What you will do:
Please tally the lines in the data below that include the string "Open", and reply with only the total.

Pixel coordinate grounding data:
▬▬▬

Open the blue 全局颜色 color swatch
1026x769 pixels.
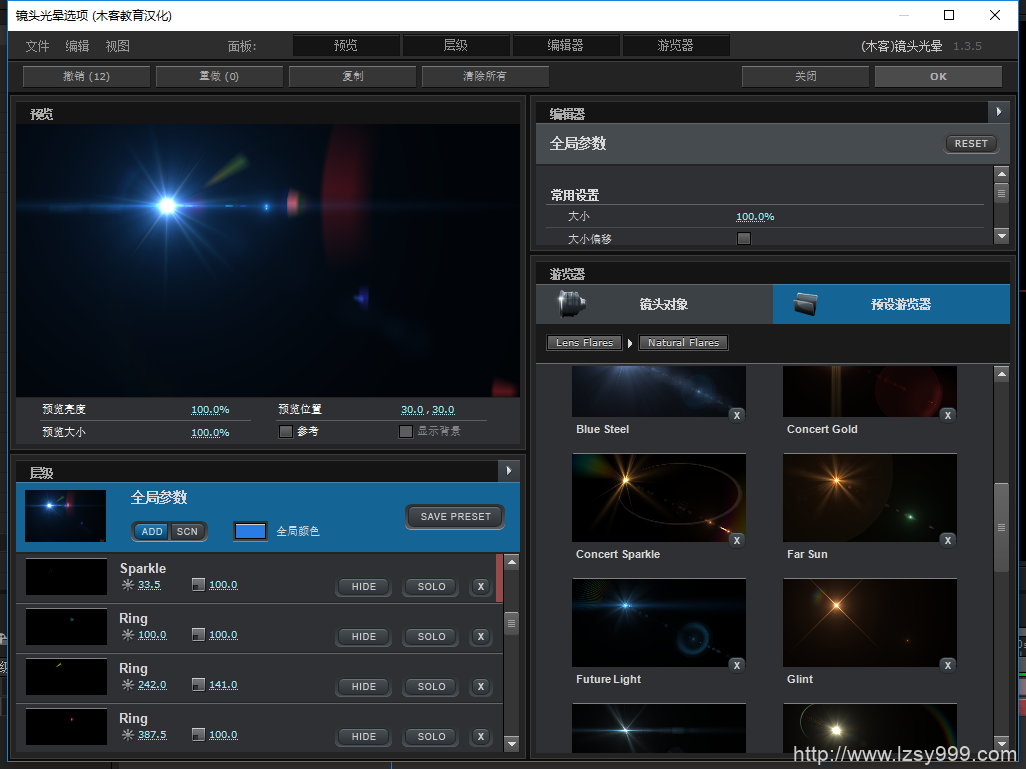[x=250, y=531]
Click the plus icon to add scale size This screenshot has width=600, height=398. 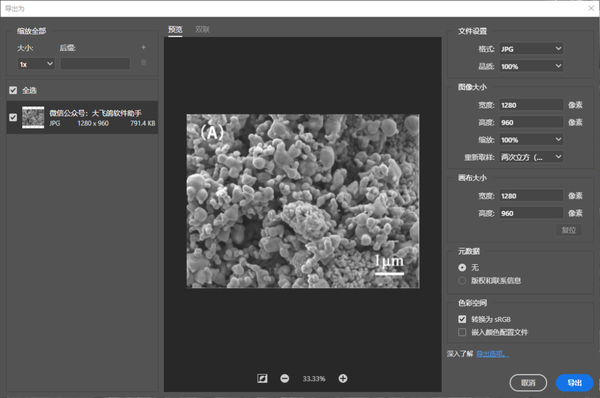(143, 47)
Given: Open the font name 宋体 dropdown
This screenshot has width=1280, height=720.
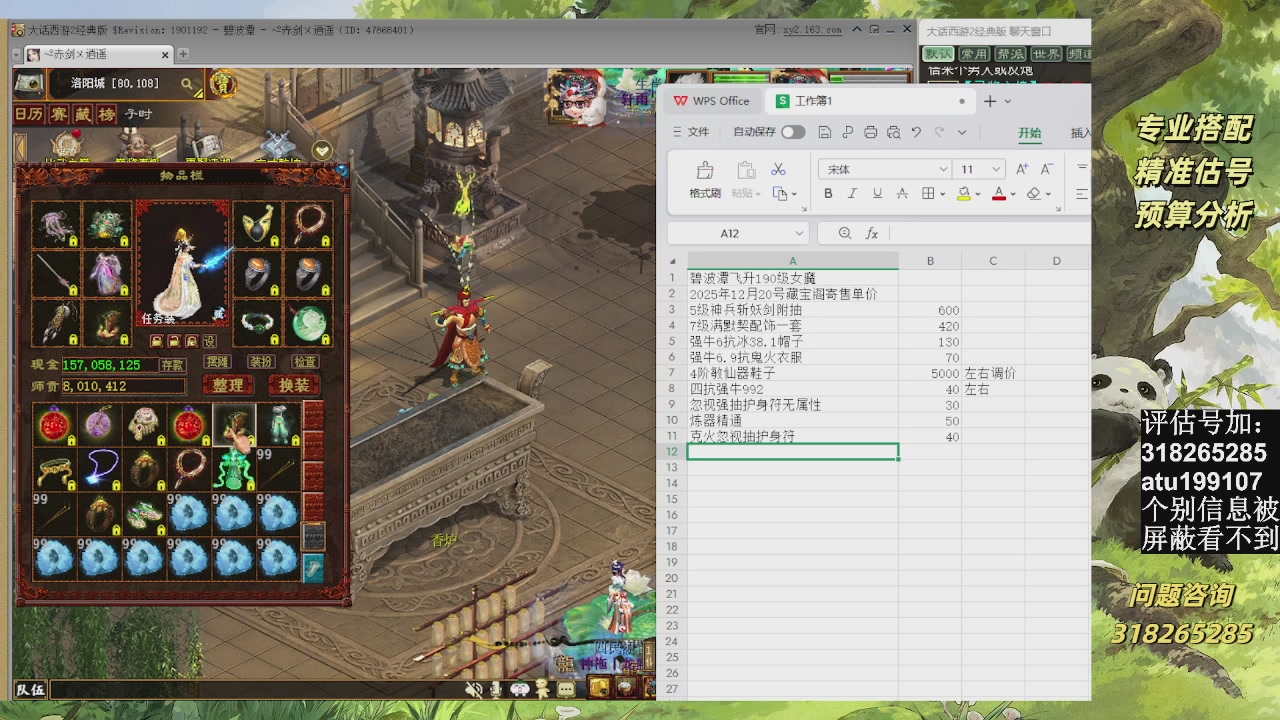Looking at the screenshot, I should [942, 169].
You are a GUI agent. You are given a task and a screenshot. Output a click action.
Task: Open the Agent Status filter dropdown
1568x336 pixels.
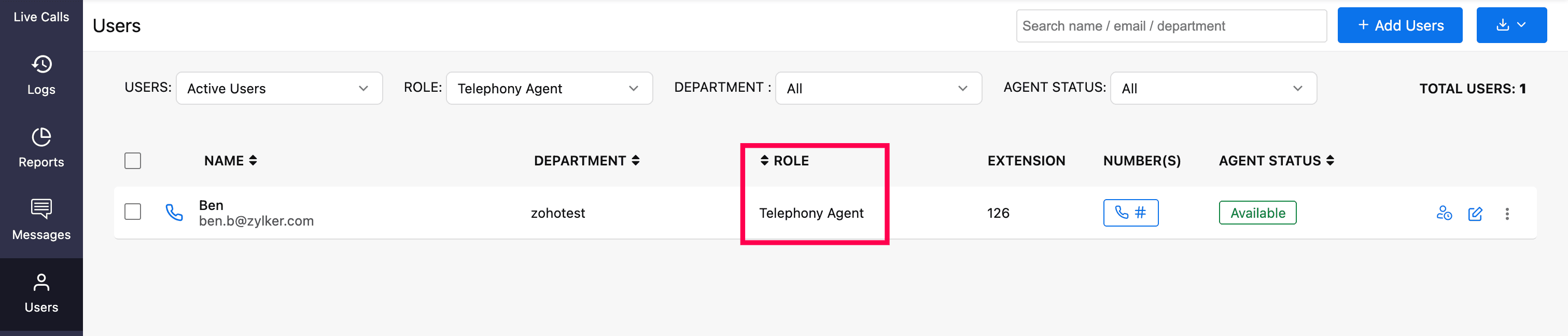click(1213, 88)
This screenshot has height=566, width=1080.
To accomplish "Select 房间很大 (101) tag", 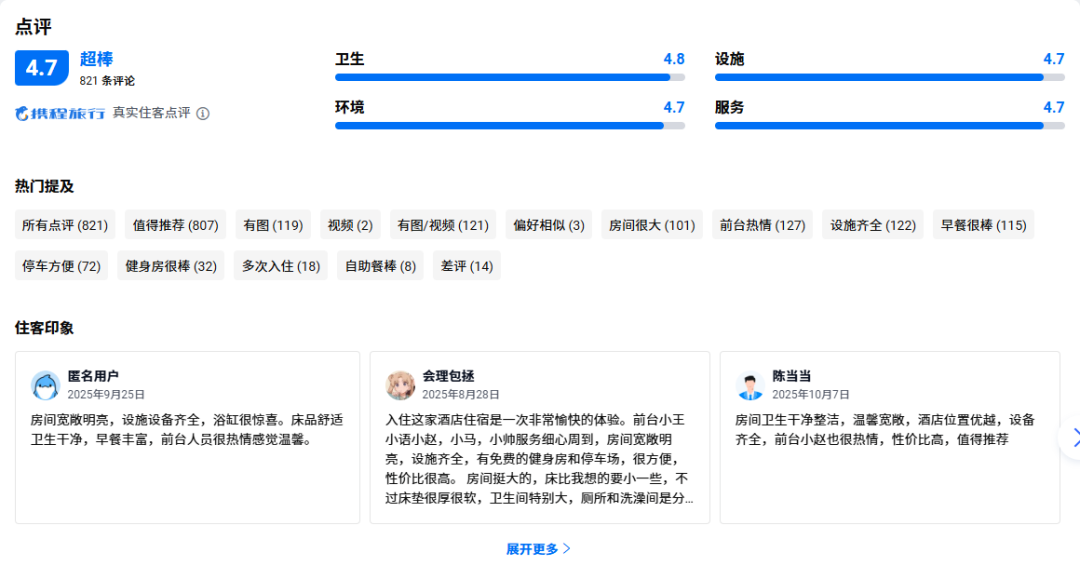I will click(x=651, y=225).
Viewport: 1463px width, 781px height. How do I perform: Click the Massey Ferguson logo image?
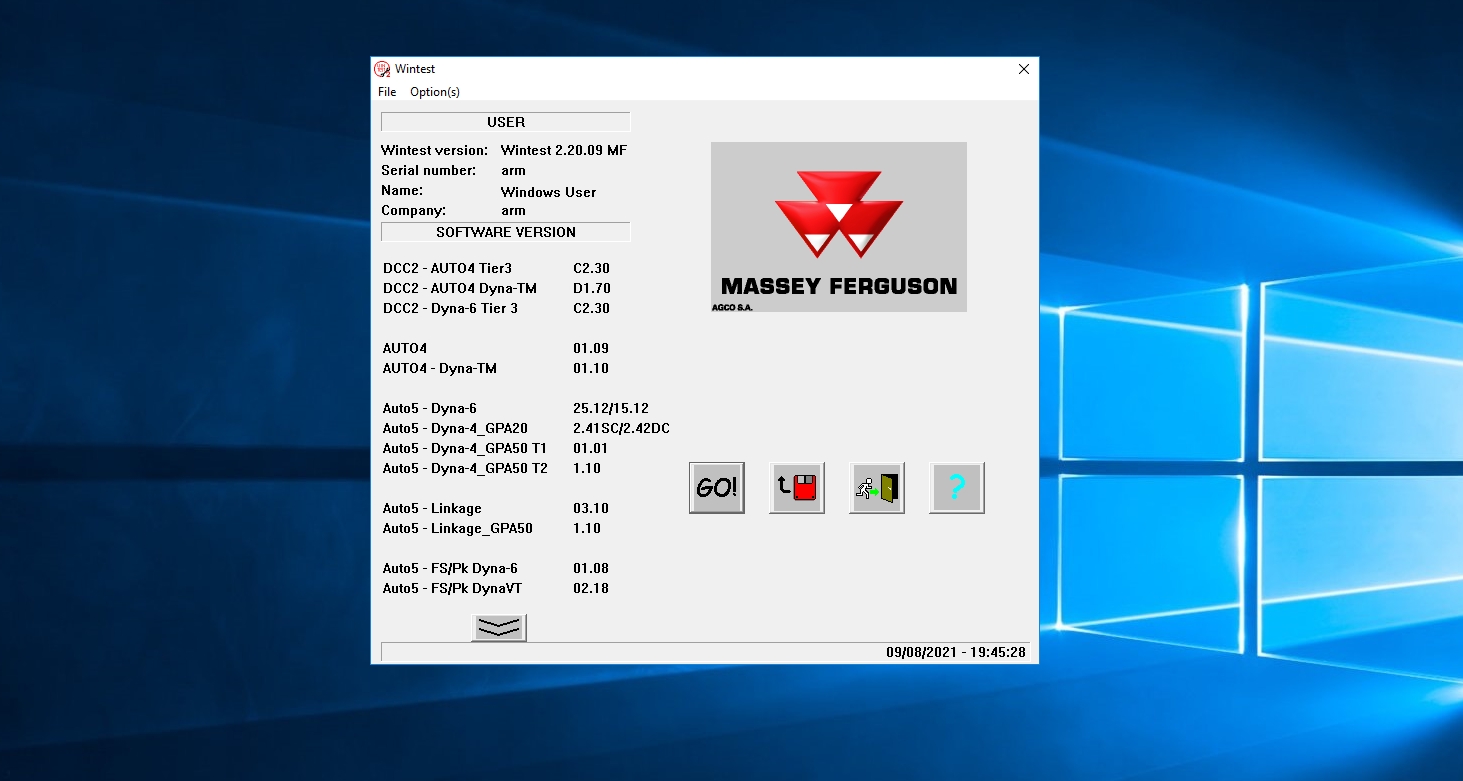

▬▬▬

Solution to the exercise:
3